I’d like to develop a model with prior on quantiles of the outcome, rather than on the parameters themselves. This is pretty commonly used in expert elicitation contexts. However, when I try to implement this model, I’m clearly not getting the right thing. I’m wondering whether I need to add a Jacobian?

Here’s a MWE

using Turing, Distributions

@model Demo(y) = begin

    # define the parameters as vaguely as possible -- 
    μ ~ Normal(0, 100)
    σ ~ Truncated(Normal(0, 10), 0, Inf)

    # we're going to use this distribution repeatedly
    dist = Normal(μ, σ)

    # define quantiles -- these are deterministic
    q50 = quantile(dist, 0.50)
    q90 = quantile(dist, 0.90)

    # prior distribution on quantiles - pretend this is "from experts"
    q50 ~ Normal(5, 0.1) # our prior on the median is about 5
    q90 ~ Normal(10, 0.1) # our prior on the 90th percentile is about 10

    # data model
    y .~ dist
end

y = [0]
model = Demo(y)

prior = sample(model, Prior(), 10_000)
yhat_prior = rand.(Normal.(prior[:μ], prior[:σ]))[:]
quantile(yhat_prior, 0.50) # returns about 0
quantile(yhat_prior, 0.90) # returns about 130

Thinking that maybe the problem was the Prior(), I re-wrote it as

using Turing, Distributions, DynamicHMC


@model Demo() = begin

    # define the parameters as vaguely as possible
    μ ~ Normal(0, 100)
    σ ~ Truncated(Normal(0, 10), 0, Inf)

    # we're going to use this distribution repeatedly
    dist = Normal(μ, σ)

    # define quantiles -- these are deterministic
    q50 = quantile(dist, 0.50)
    q90 = quantile(dist, 0.90)

    # prior distribution on quantiles - pretend this is "from experts"
    q50 ~ Normal(5, 0.1) # our prior on the median is about 5
    q90 ~ Normal(10, 0.1) # our prior on the 90th percentile is about 10
end

prior = sample(Demo(), DynamicNUTS(), 10_000)
yhat_prior = rand.(Normal.(prior[:μ], prior[:σ]))[:]
quantile(yhat_prior, 0.50)
quantile(yhat_prior, 0.90)

but get the same results

torfjelde · April 18, 2021, 1:41am

Hey! This issue shows up because Turing.jl decides what’s an observation and what’s a latent variable by matching variables to the arguments of the model.

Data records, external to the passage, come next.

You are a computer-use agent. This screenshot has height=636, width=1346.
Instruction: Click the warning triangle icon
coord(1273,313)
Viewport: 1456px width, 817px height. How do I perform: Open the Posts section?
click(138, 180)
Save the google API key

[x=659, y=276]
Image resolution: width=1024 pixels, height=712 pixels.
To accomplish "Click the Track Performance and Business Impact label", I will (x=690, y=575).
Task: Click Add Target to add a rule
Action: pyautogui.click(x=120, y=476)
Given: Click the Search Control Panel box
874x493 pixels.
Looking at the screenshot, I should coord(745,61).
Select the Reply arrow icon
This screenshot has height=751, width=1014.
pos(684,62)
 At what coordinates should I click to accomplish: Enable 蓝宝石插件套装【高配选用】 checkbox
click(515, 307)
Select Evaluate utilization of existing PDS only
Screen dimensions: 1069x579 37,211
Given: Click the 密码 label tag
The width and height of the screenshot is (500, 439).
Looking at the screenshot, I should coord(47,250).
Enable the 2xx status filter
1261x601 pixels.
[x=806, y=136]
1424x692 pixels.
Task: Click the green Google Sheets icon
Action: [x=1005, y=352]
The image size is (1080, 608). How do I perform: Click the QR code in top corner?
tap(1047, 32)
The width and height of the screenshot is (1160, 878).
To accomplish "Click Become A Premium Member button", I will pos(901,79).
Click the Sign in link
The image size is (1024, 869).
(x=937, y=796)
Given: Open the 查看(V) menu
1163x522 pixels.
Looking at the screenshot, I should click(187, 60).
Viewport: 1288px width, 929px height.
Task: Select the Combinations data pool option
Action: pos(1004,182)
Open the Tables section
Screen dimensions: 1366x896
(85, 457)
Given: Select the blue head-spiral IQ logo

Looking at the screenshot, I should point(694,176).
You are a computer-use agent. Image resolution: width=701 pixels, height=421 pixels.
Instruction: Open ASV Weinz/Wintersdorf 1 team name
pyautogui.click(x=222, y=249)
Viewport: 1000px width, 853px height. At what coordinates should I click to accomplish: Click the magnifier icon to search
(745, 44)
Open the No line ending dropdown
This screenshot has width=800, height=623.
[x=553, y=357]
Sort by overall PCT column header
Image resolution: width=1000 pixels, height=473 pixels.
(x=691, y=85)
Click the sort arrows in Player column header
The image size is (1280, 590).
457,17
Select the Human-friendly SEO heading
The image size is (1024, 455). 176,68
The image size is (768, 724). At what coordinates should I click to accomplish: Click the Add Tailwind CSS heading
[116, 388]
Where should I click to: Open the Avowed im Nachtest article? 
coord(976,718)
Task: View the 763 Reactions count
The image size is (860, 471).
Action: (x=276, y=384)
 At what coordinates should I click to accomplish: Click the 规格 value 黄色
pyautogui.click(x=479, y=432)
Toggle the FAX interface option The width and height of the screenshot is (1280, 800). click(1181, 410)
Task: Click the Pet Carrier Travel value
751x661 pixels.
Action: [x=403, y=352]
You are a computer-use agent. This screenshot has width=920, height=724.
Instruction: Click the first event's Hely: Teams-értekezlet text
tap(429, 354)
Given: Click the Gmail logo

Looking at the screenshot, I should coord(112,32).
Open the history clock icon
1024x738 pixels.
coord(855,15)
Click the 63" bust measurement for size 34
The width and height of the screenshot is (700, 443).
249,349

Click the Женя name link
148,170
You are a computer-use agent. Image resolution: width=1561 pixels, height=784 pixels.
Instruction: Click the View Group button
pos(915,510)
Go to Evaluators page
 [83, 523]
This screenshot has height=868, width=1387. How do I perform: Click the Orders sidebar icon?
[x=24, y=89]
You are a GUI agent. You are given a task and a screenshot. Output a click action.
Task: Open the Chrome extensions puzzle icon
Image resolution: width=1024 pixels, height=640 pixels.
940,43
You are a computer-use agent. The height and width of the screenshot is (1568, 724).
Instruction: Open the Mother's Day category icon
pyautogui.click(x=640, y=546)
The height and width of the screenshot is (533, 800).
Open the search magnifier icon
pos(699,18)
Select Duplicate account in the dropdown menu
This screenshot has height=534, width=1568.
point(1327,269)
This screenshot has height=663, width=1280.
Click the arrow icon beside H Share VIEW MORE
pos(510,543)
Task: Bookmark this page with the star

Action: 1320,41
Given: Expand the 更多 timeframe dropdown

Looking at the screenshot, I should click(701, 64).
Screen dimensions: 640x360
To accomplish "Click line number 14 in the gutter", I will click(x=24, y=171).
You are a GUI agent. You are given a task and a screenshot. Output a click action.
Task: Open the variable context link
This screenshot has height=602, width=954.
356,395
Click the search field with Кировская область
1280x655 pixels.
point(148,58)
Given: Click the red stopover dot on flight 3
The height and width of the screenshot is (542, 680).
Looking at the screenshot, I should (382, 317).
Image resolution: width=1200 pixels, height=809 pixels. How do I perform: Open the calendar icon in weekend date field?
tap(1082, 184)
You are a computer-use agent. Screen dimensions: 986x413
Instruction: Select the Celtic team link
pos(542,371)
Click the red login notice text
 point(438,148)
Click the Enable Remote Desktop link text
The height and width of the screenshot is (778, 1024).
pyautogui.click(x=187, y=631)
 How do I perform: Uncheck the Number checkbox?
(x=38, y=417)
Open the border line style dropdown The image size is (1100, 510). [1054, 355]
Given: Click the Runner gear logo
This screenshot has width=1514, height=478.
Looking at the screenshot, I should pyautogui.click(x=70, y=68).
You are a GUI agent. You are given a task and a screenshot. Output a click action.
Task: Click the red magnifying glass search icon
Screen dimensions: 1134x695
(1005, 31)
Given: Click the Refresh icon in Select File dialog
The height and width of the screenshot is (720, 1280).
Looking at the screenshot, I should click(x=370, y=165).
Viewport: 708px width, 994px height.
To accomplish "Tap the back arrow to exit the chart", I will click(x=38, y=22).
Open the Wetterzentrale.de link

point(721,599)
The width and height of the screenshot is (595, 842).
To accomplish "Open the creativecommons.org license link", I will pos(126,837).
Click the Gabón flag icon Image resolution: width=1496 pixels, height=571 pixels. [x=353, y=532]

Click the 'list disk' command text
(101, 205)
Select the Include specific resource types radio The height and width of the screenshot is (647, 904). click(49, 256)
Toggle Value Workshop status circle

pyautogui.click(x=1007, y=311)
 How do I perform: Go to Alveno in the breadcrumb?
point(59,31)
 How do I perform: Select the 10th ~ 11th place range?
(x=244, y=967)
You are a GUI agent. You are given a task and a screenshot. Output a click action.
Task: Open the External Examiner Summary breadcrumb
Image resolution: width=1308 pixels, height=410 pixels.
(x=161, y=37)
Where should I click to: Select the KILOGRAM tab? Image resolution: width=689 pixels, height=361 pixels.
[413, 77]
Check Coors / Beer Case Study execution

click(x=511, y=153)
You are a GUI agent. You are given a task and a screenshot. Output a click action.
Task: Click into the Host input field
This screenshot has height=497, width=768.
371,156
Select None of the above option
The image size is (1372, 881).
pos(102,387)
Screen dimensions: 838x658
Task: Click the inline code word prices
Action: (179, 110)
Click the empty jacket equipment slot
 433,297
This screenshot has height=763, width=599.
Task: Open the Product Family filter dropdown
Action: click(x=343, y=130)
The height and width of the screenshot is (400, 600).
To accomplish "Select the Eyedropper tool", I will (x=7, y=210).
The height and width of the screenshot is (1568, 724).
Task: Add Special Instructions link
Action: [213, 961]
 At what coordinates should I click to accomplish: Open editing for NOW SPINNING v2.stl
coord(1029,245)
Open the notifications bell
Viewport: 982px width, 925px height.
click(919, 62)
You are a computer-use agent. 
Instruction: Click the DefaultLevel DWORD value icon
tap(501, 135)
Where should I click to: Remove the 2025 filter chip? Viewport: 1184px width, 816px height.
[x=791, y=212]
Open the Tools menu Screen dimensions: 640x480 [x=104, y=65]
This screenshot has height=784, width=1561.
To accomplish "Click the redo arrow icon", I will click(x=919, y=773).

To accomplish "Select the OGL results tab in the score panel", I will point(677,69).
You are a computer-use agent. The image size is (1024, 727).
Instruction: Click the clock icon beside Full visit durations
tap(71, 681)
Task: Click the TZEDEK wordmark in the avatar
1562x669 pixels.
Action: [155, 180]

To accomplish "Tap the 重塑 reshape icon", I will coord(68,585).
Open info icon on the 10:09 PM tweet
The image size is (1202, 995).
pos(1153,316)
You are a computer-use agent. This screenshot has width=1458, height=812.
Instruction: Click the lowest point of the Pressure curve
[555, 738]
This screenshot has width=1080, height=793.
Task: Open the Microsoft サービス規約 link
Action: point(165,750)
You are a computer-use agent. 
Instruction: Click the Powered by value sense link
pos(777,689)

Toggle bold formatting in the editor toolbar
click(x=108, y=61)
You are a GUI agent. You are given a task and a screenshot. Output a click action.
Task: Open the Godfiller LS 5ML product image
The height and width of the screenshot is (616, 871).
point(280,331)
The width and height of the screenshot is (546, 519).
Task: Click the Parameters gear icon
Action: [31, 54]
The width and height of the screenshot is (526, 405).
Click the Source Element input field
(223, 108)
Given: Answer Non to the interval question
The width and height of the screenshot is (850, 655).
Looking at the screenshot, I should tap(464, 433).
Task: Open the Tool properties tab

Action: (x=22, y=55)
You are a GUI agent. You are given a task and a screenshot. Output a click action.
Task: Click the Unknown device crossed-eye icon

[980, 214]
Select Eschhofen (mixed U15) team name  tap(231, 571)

This means that anything NOT in the arguments of the model cannot be observed, i.e. your q50 and q90. In cases where you really want to do this, you can make use of the DynamicPPL.@addlogprob! macro, e.g.:

@model Demo(y) = begin
    # define the parameters as vaguely as possible -- 
    μ ~ Normal(0, 100)
    σ ~ Truncated(Normal(0, 10), 0, Inf)

    # we're going to use this distribution repeatedly
    dist = Normal(μ, σ)

    # define quantiles -- these are deterministic
    q50 = quantile(dist, 0.50)
    q90 = quantile(dist, 0.90)

    # prior distribution on quantiles - pretend this is "from experts"
    DynamicPPL.@addlogprob! logpdf(Normal(5, 0.1), q50) # our prior on the median is about 5
    DynamicPPL.@addlogprob! logpdf(Normal(5, 0.1), q90) # our prior on the 90th percentile is about 10

    # data model
    y .~ dist
end

And just some general comments on writing models that you might find useful:

You can do @model function Demo(y) ... end instead of the begin ... end notation. You might have come across this because back in the day the function syntax wasn’t possible, but now that it is, that’s the preferable way:) Functionally equivalent, it’s just a matter of style.
Use truncated instead of Truncated. This is not related to Turing.jl btw, it’s just what’s recommended by Distributions.jl It does some additional work to ensure that types are consisent.

EDIT: We actually very recently made some changes to the “compiler” used in Turing.jl which allows us to introduce a @observe macro that would give the user a way of “forcing” an observation, irregardless of whether or not it’s in the arguments of the model, e.g. you could do

@observe q50 ~ Normal(dist, 0.50)

Is this something that would be desirable? If there’s interest in someting like that, we might just implement it:)

jdossgollin · April 18, 2021, 3:13am

Dear Tor,

Thanks very much for the quick response on a Saturday night! I’m more familiar with stan, which you have to tell explicitly which variables are observed or parameters, so I really appreciate the clarification. It looks like the DynamicPPL.@addlogprob! function is quite similar to stan’s target +=. Can I assume that Turing takes care of any needed chain rule/Jacobian adjustments? (Certainly my toy case here is working like this).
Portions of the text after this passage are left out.